Altice said the second quarter saw it “transform into a leading transatlantic, converged telecoms and media company”, while acknowledging that its French business SFR saw “another commercially challenging quarter”.

“Overall we remain very focused on improving the operational and financial performance of the business we’ve acquired and achieving the efficiency savings we’ve targeted, strengthening the management team in recent months accordingly,” said Michel Combes, CEO.

Adjusted EBITDA for France’s second largest mobile operator SFR was down 6.8 per cent to €999 million, on revenue which decreased 4.3 per cent to €2.78 billion.

Altice said that its focus on network quality, customer experience, retention and “content-enriched” service bundles, combined with improving market trends, is expected to drive a significant improvement in SFR’s revenue trend. It claims to have the top fibre coverage in the market, is leading 4G buildout, and making media and content acquisitions as part of its “access plus content” strategy.

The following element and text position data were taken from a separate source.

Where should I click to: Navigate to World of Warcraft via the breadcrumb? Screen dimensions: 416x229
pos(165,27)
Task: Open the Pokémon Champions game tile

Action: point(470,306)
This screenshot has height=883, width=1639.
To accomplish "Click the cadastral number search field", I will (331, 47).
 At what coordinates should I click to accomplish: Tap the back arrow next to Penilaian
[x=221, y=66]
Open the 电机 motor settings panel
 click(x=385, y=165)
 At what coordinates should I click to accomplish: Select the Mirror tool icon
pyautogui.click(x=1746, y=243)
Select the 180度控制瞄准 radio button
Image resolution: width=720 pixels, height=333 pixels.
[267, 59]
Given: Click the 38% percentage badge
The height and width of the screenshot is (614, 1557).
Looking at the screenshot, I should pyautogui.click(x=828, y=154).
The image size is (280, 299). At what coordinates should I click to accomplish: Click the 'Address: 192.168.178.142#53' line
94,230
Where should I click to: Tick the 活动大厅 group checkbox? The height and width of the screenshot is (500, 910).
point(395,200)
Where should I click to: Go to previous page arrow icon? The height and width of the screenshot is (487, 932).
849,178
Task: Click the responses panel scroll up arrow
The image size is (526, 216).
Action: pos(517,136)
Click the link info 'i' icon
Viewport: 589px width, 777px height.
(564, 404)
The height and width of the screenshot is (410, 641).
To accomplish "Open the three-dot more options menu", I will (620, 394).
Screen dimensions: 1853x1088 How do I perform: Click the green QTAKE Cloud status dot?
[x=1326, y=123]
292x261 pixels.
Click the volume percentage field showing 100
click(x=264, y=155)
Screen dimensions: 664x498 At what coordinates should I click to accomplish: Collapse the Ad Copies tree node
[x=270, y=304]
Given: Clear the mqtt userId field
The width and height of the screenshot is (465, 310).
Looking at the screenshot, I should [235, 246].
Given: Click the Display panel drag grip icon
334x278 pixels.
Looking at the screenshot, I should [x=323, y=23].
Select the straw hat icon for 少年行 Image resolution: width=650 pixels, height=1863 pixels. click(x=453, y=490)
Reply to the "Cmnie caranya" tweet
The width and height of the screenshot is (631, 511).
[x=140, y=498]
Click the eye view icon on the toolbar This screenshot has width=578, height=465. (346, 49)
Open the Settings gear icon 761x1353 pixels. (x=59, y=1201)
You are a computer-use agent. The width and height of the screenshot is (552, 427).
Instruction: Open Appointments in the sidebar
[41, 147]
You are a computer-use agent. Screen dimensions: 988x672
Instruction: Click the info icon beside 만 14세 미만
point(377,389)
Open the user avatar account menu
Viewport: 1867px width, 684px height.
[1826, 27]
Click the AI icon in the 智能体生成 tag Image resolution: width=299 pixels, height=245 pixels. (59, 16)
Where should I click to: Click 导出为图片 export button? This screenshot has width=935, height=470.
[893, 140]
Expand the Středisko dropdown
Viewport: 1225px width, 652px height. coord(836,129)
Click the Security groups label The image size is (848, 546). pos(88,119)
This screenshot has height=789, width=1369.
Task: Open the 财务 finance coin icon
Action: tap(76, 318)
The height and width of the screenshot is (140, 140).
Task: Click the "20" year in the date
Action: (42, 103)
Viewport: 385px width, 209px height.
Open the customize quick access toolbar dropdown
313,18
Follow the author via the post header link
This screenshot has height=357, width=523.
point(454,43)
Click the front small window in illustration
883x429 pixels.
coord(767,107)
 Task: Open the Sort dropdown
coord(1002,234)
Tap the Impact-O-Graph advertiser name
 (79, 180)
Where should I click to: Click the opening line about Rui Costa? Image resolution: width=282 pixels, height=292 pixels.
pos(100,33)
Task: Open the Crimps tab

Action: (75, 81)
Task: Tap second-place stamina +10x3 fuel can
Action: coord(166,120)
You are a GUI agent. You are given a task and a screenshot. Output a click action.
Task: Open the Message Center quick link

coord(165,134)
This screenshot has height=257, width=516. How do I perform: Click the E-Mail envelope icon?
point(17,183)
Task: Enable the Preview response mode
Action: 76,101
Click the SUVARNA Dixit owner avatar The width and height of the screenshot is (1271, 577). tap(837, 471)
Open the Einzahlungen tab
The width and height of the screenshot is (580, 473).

Business-to-consumer mobile revenue was down 7.1 per cent, due to a decline in mobile customer base and, to a lesser extent, lower average revenue per user.

Price war easing
Combes noted that a fierce price war in the domestic mobile market showed signs of easing. “We are seeing right now a more normalised competitive environment,” he told a call with reporters. “There’s still promotional activity mainly at the low end of the market, while we are more focused on the high end.”

Parent Altice also reiterated that a deal has been done with the trade unions for SFR’s telecom division, to “enable the company to adapt more quickly to the requirements of the French telecoms market by establishing a more competitive and efficient organisation”.

With the closing of its Cablevision acquisition, Altice has also become “the fourth largest cable operator in the attractive and competitive US market”. The company cited strong adjusted EBITDA growth for its other US units – Suddenlink and Optimum.

For its other units, MEO in Portugal was said to have seen an improved adjusted EBITDA performance due to early efficiency measures, while HOT in Israel has returned to revenue growth.

On a group level, the company reported adjusted EBITDA up 2.7 per cent to €2.27 billion, on revenue which decreased 2.6 per cent to €5.83 billion.